Einsatzbereitschaft und Engagement schön und gut ... aber irgendwo arbeitet man um zu leben und nicht andersrum.

Und leider wird Engagement gerne ausgenutzt, Stichwort Ärzte in Krankenhäusern. Da reichten oftmals selbst 60 Wochenstunden nicht aus, ohne dass "von oben" Sprüche in der Richtung kamen, dass die Kollgegen aber wesentlich mehr Einsatz zeigen würden und man sich fragen solle, ob man wirklich richtig sei, denn schließlich gehe es doch um die Gesundheit der Menschen und da dürfe man nicht auf die Uhr schauen ... bla, bla ... und auf der anderen Seite machen die Klinikkonzerne Mrd. Gewinne und diejenigen, die Stellen bei der Ärzteschaft (und auch dem Pflegepersonal) einsparen, kriegen Boni für jede gestrichene Stelle ...

Sorry, aber ich sehe es (mit mittlerweile 47 Jahren) so: Man lebt nur ein einziges Mal und schon morgen kann es vorbei sein. Wir haben schon diverse Einschläge dieser Art im Umfeld erleben müssen. Für uns steht "Work life balance" mittlerweile ganz oben.

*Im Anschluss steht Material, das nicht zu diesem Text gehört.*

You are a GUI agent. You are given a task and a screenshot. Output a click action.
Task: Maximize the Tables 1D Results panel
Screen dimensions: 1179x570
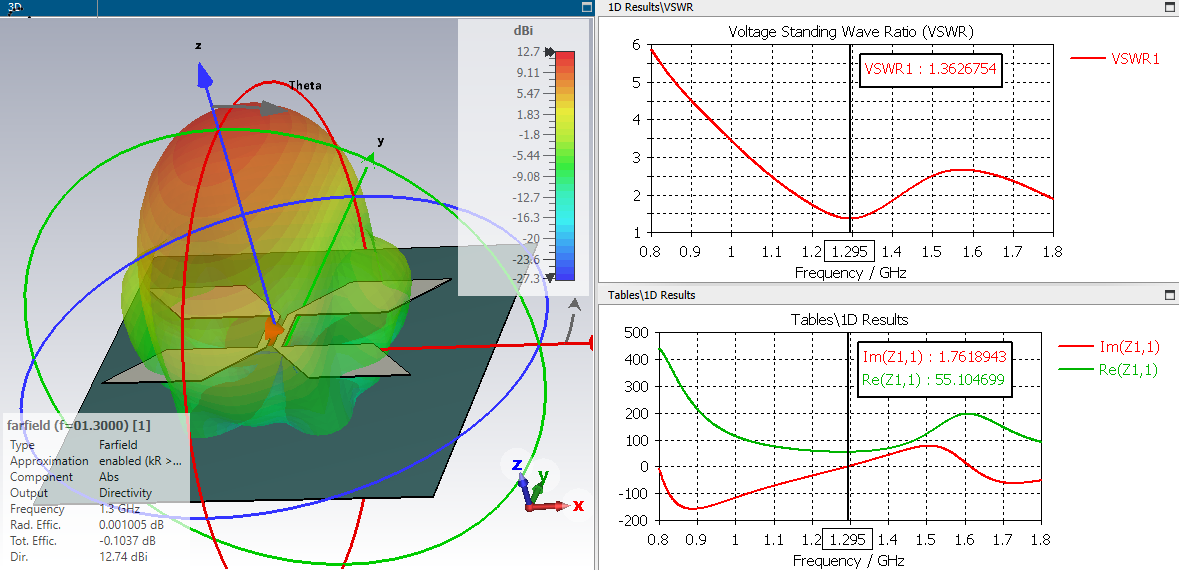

Natürlich ist man auch als Selbständiger Zwängen unterworfen ... aber letztendlich arbeitet man zumindest für sich selbst und nicht überwiegend für andere. Jedenfalls würden wir (meine Frau hat eine Praxis, ich arbeite als Freiberufler) nicht wieder ins Angestelltenverhältnis wechseln.